One solution that increasing numbers of pharmaceutical companies, healthcare providers, and clinical research organisations are turning to is Cassie by Syrenis, which is a Consent Management Platform (CMP). Within Cassie, it is possible to create specific matching rules that operate across multiple systems.
“Matching is all about finding the right person to update. Grouping is creating a combined source of truth that unifies the different types of profiles a data subject can have,” adds Fairhurst. “Our matching rules and grouping rules are quite robust in making sure that we update the right record in our system.”
Matching and grouping happen within microseconds in Cassie, enabling the delivery of services at the necessary operating speeds within healthcare environments. Cassie effectively “joins the dots” in collected data to confirm the identity of individuals from numerous different platforms and build a single data profile. Crucially, the individual is always in control of what data they share and with who.
“Service operators can take data out of Cassie and match it with other systems from Reltio and Wise 360 and other businesses that are enrichment systems,” adds Jackson. “Then they pass that data back into Cassie and we build up the profile until we’ve got complete knowledge about who that person is from an identity perspective.
“Cassie receives information, and we take that and hold it against our database, then we use that when we’re matching.
“This is happening in an automated flow from end to end. We’re ensuring that some data change from one system is being matched into Cassie. We then pass that information out to all the other systems. And that’s happening almost in real-time, continuously.”
A customised solution to ensure data regulation compliance
With the rush to ensure GDPR compliance in 2018, Jackson says that many companies purchased off-the-shelf software to meet requirements. However, these companies are now finding this to be restrictive for data management.

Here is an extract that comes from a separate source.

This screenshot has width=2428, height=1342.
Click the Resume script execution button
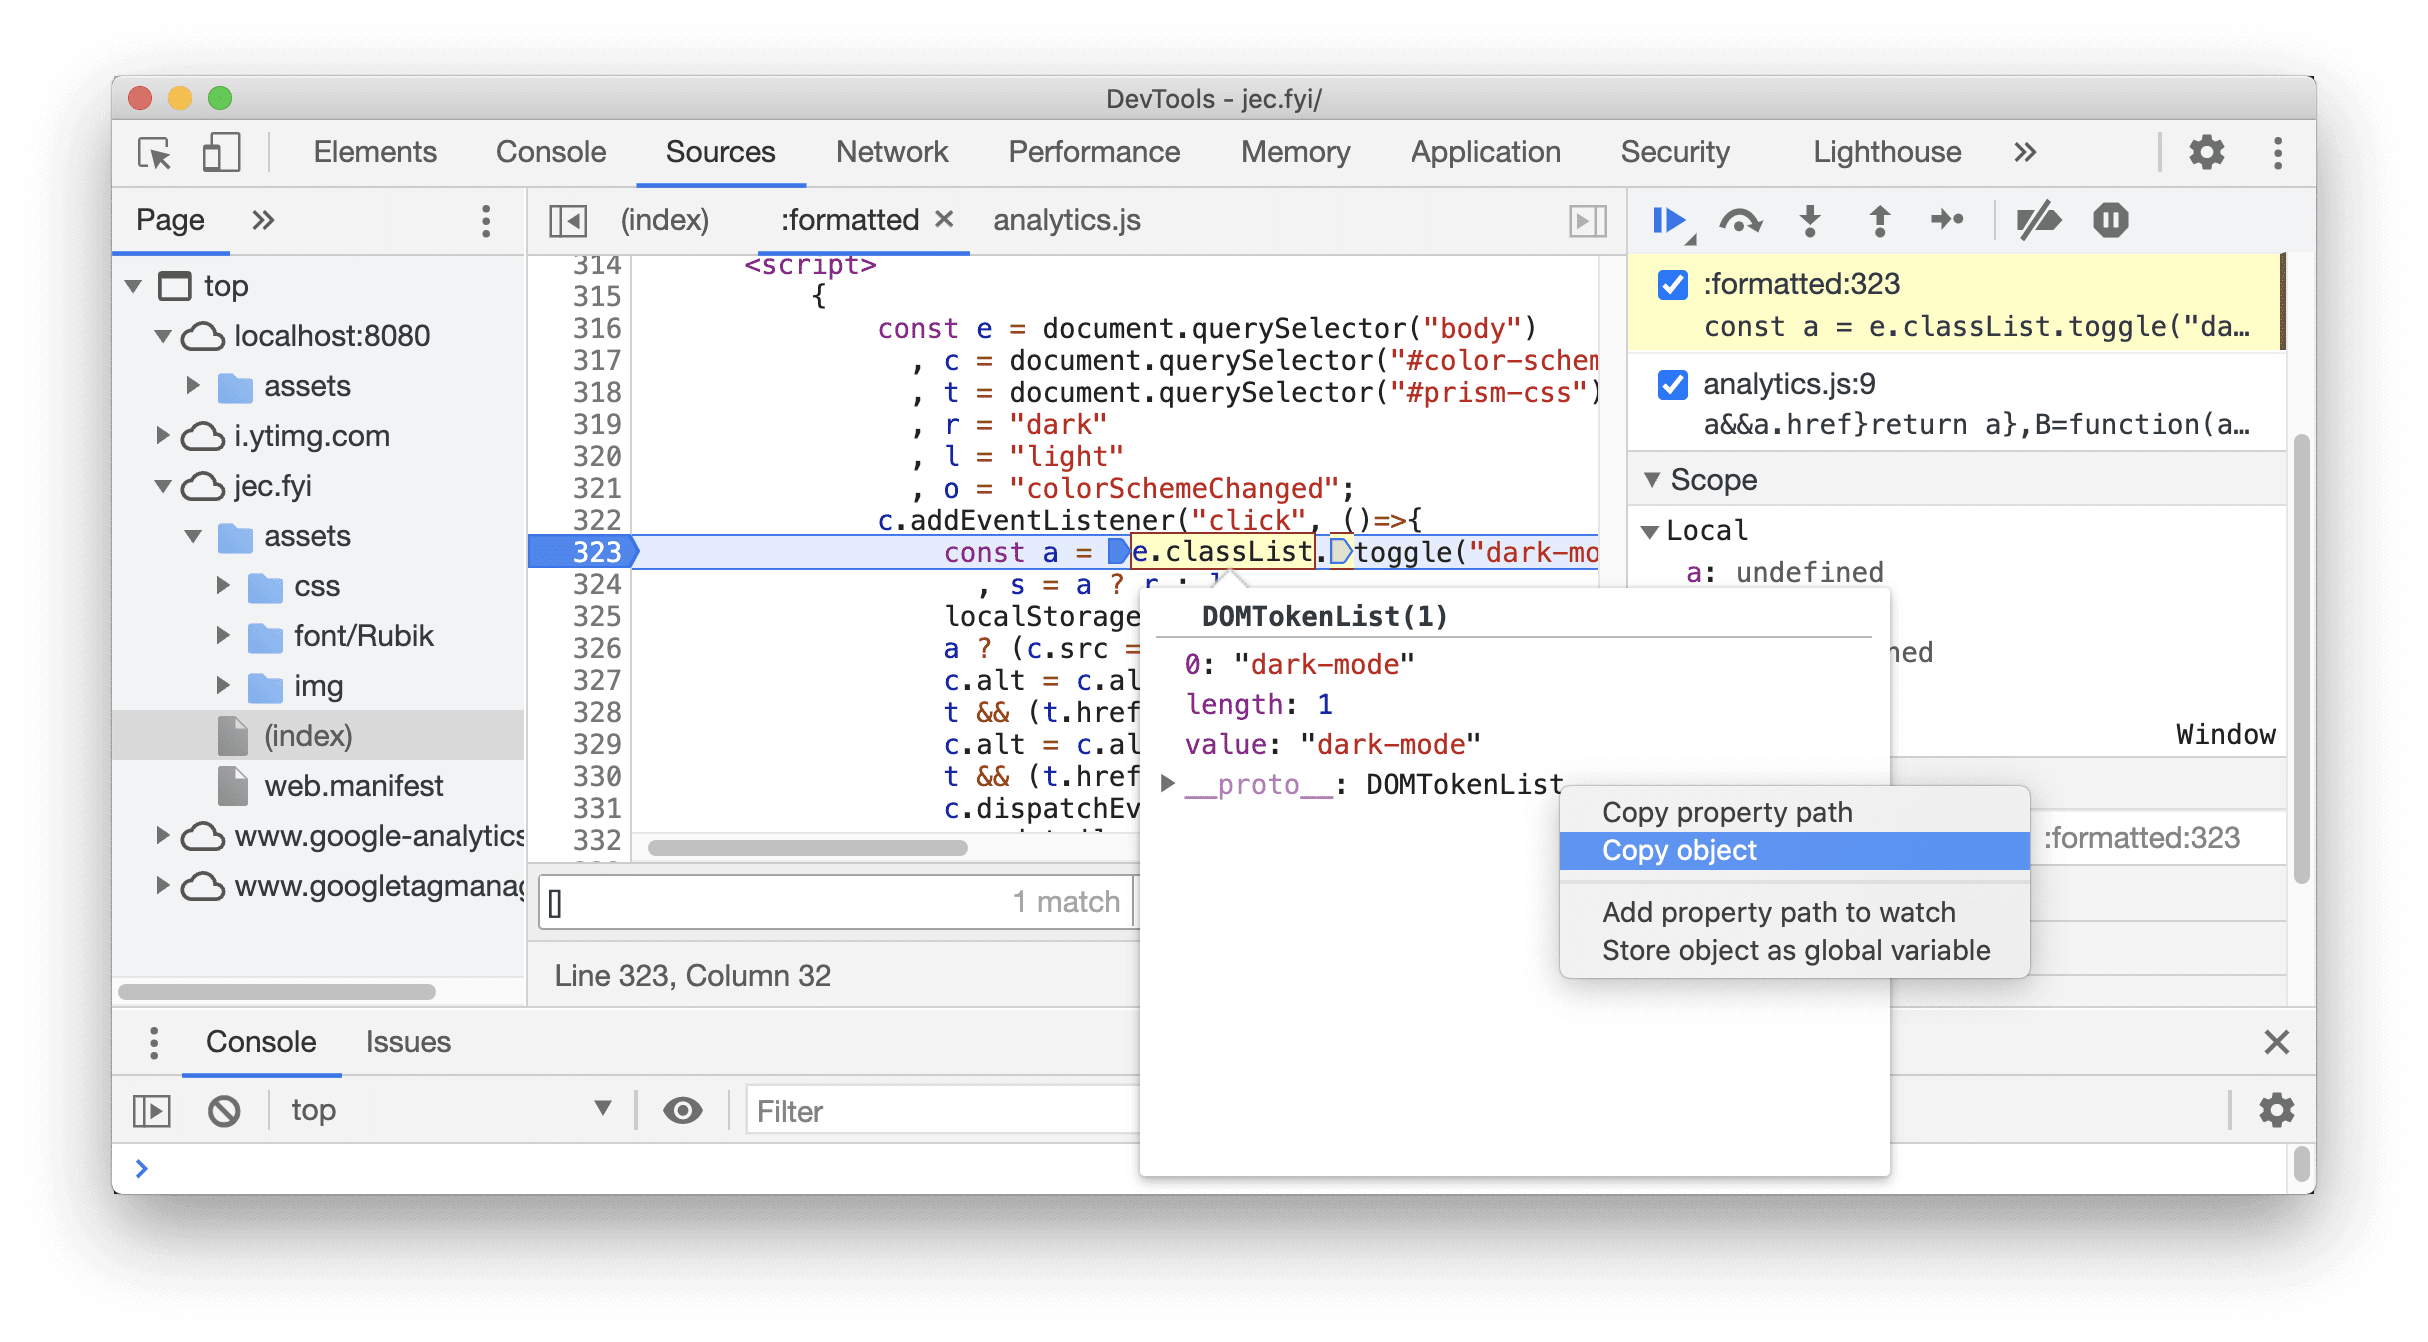(1673, 220)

In contrast, Cassie is a fully customisable platform built to meet the specific operational demands of an individual business or organisation, while also enabling compliance with all international or regional data protection regulations. And if there are further regulations for consent within a particular region or country, Cassie can create additional channels.
“We took the harder technical route because we had to build that flexibility. But we took the easier consultancy route because we say to clients: ‘tell us how to make it work and we can configure Cassie’,” adds Jackson. “That’s why we’re different.”

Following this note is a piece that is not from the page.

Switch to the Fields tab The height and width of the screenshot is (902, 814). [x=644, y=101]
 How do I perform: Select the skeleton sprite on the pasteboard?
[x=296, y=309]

A prime example of Cassie’s capabilities is a project Fairhurst has been working on for an international pharmaceutical company. He says meeting the client’s stringent requirements has been possible thanks to Cassie’s flexibility and robust data management capabilities.
“This is one of the longest test phases I’ve ever had with customer products because they need to ensure that everything can be controlled. One of the biggest things is that they want to make sure the data is coming in exactly how they expect it. Because if it’s not, they need to fix it,” he says.
“They want to ensure that they truly hold people’s consent without risking making a mistake or not capturing properly. Because that can then become very painful and expensive in terms of regulations.”
Fairhurst says that the results so far are highly encouraging.
“The data model complies with all of the local laws. Because this company is so stringent and security conscious with how the data is, it’s already at a higher level than what any country ever requires,” adds Fairhurst. “The complexity of this project has been immense, but we have delivered 100% what the client needed for their business model, their customers and their stakeholders. They have a way of managing consent now which is fully compliant with all the legislations they operate under, customer-friendly and scalable. It’s a very satisfying feeling.”